13.11.15

epístola

[1920-1955]

Há quase vinte anos venho dando o melhor do meu esforço para ajudar a construir em São Paulo um núcleo de estudos universitários digno desse nome. Por grandes que sejam as minhas falhas e por pequena que tenha sido a minha contribuição individual, esse objetivo constitui o principal alvo de minha vida, dando sentido às minhas atividades como professor, como pesquisador e como cientista. Por isso, foi com indisfarçável desencanto e com indignação que vi as escolas e os institutos da Universidade de São Paulo serem incluídos na rede de investigação sumária, de caráter policial-militar, que visa a apurar os antros de corrupção e os centros de agitação subversiva no seio dos serviços públicos mantidos pelo Governo Federal.
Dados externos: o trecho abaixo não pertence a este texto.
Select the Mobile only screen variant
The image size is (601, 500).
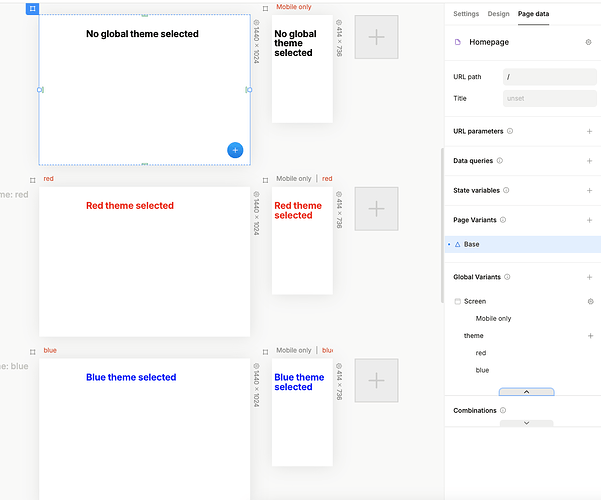point(493,318)
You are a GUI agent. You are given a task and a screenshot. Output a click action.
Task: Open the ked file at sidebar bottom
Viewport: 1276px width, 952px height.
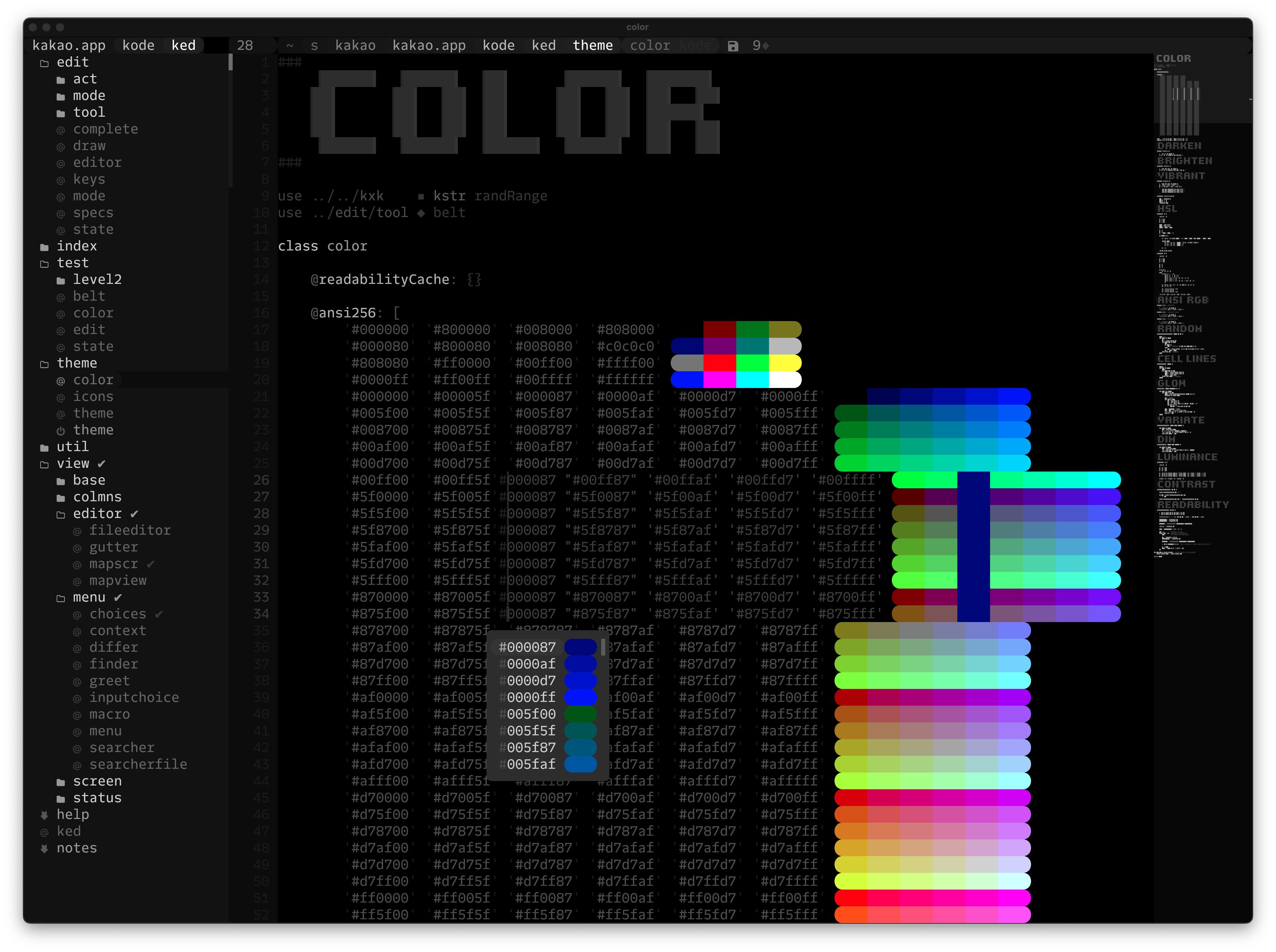(x=69, y=831)
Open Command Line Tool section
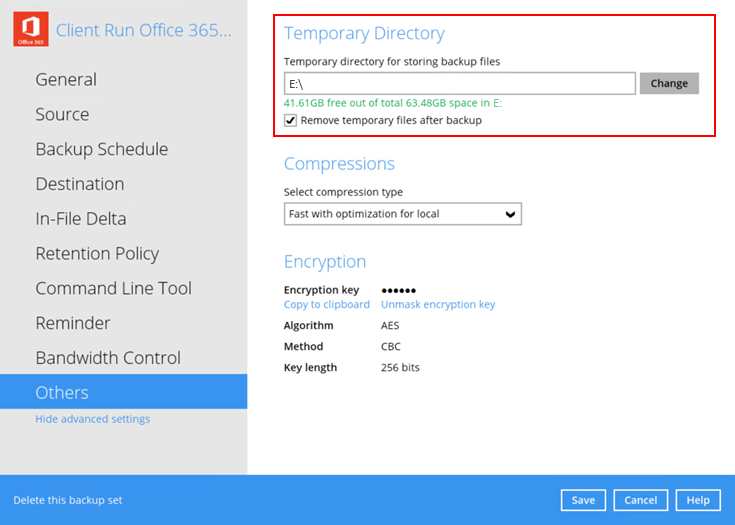Viewport: 735px width, 525px height. coord(113,288)
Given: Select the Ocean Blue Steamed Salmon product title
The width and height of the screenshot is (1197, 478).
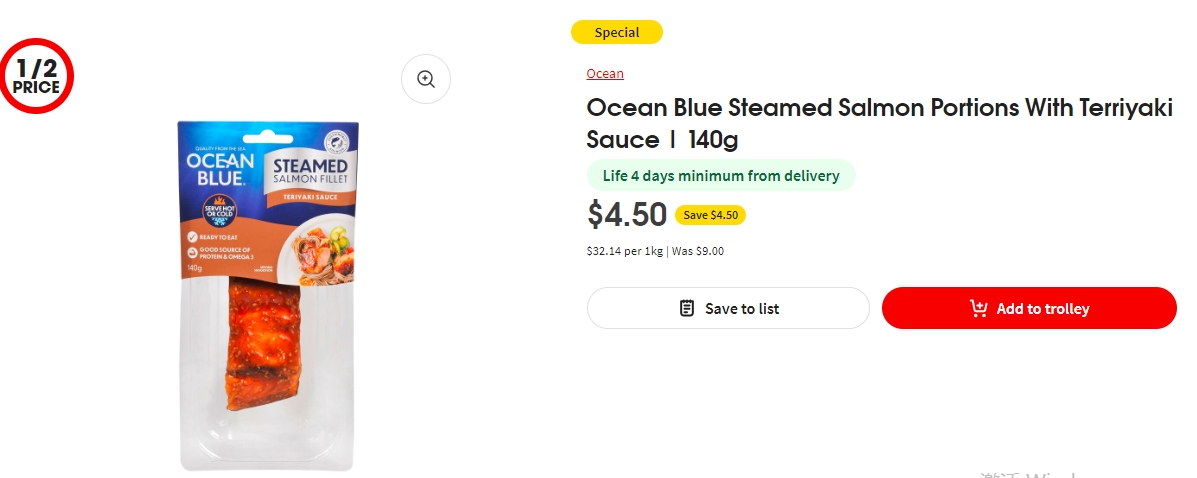Looking at the screenshot, I should [x=879, y=124].
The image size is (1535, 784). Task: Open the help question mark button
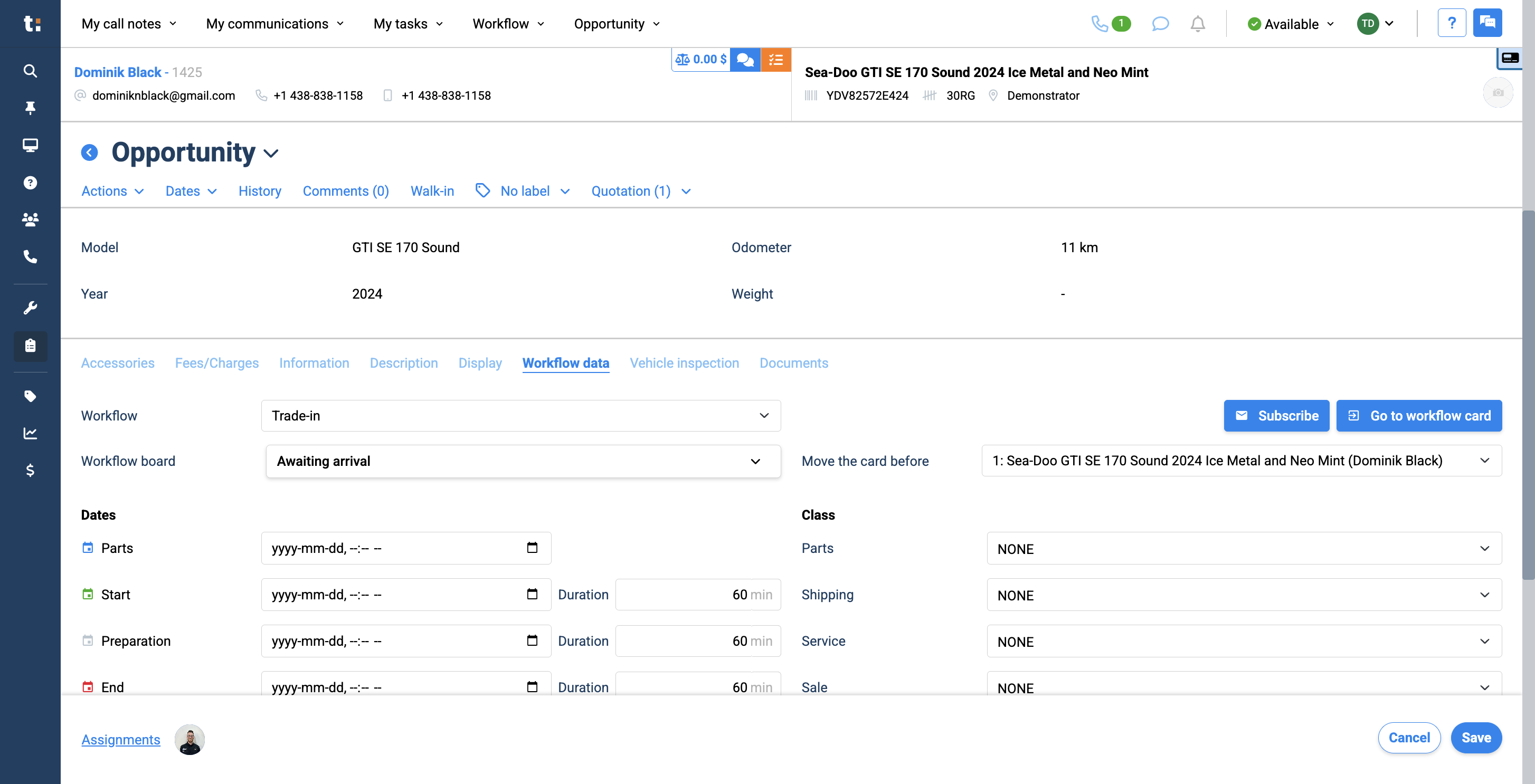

Não somos um bando de malfeitores. Nem a ética universitária nos permitiria converter o ensino em fonte de pregação político-partidária. Os que exploram meios ilícitos do enriquecimento e de aumento do poder afastam-se cuidadosa e sabidamente da área de ensino [...]. Em nosso país, o ensino só fornece o ônus e pesados cargos, oferecendo escassos atrativos, mesmo para os honestos, quanto mais para os que manipulam a corrupção como um estilo de vida. De outro lado, quem pretendesse devotar-se à agitação político-partidária seria desavisado se cingisse às limitações insanáveis que as relações pedagógicas impõem ao intercâmbio das gerações.

Carta de Florestan Fernandes ao tenente-coronel que veio detê-lo, em setembro de 1964.